Yeni Asır Gazetesi 29.10.1985
Yeni Asır Gazetesi – 29 Ekim 1985
28 Ekim 1985 tarihli gazetenizin 1’ci sahifesinde: “Bomba Davası” gündemde başlığı altında yayınlanan NOKTA DERGİSİ’NİN 43’cü sayısından yapılan alıntıya dikkatle okudum.
Elbette duyarlılığımın nedenleri vardı: Öncelikle, bir bütün olan her hangi bir yazıyı aktarırken, soruna ön yargılı bir bakış açısıyla bakılırsa, olayın tümüyle çarptırılabileceğini ve bazı yayın organlarının bu yöntemi sıkça uyguladığını deneyimlerimle bilmekteyim. Bunun yanında, alıntı yapmanın diğer yazın türlerinden daha güç bir yöntem olduğuna da inanırım.
Bu tarzı, en iyi bir düzeyde uygulayarak olayı en iyi bir şekilde özetlemişsiniz sizleri kutlarım. Aslında, Yeni Asır gibi ciddi ve seviyeli bir gazeteden başka türlüsü beklenilemezdi.
Ancak, yazınızın benimle ilgili bölümünde ilk bakışta ayrıntı sayılabilecek bir bölüm yazılırken küçücük bir hata yapılmış olduğunu da gördüm.
İlke olarak, ayrıntıların bütünü oluşturduğunu kabul edersek, en küçük bir yanlışlığıa bütünün sağlığı için karşı çıkılması gerekeceğine inanırız. Bu ilkeyi farklı düşünebileceğimizi de sanmıyorum.

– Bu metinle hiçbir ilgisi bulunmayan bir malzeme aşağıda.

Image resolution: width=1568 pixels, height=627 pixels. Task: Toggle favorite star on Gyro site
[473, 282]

Bu anlayışla gerçeği bütünüyle açıklamak istiyorum. Bir bakıma bu ayrıntı, kişilik ve karakter yapımı yansıtması yönünden benim için yaşamsal önemdedir.
Doğru haber ve onurlu gazetecilik yapma örneğini başarıyla vermiş gazetenizin bu konudaki duyarlılığımı en iyi biçimde değerlendireceğinize inanıyorum.

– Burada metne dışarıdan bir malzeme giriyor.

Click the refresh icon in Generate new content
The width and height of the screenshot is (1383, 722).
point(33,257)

Gazetenizde yayınlanan ilgili bölümü aşağıya çıkarıyorum:
“Af çıktı ben dilekçe verdim. Ancak yine de dava sürdürülmedi”. Diye yazılmaktadır.

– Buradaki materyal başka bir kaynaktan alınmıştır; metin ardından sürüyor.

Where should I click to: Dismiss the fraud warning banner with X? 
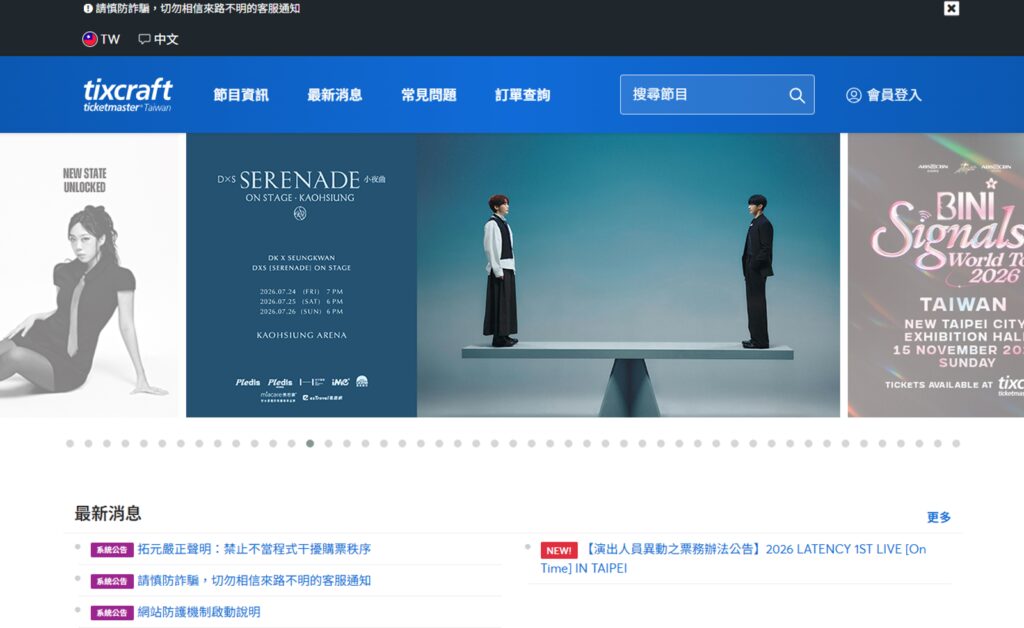(x=952, y=8)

Alıntı yapılan NOKTA DERGİSİ’NİN 31’ci sahifesinde ise, bu konuya yer veriliş şekli şöyle:
“Mahkemenin sonlarına doğru 1974 Af kanunu tartışmaları başlamıştır. Bu aşamada, sanık TALAT TURHAN, davanın af kapsamına alınıp düşürülmesinden endişe duyarak, mahkeme başkanlığına bir dilekçe veriyordu. Turhan, Af Kanunun kendi lehine getirebileceği hükümlerden hiç birini kabul etmeyecek.
Yukarıdaki metinden kesinlikle anlaşabileceği gibi, “dilekçe af tartışmasının başladığı dönemde” verilmiştir. Gerçekte böyledir. Gazetenizdeki yazıldığı gibi “Af çıktı ben dilekçe verdim” şeklinde değil Af kanunu çıkmadan çok önce dilekçe verdim.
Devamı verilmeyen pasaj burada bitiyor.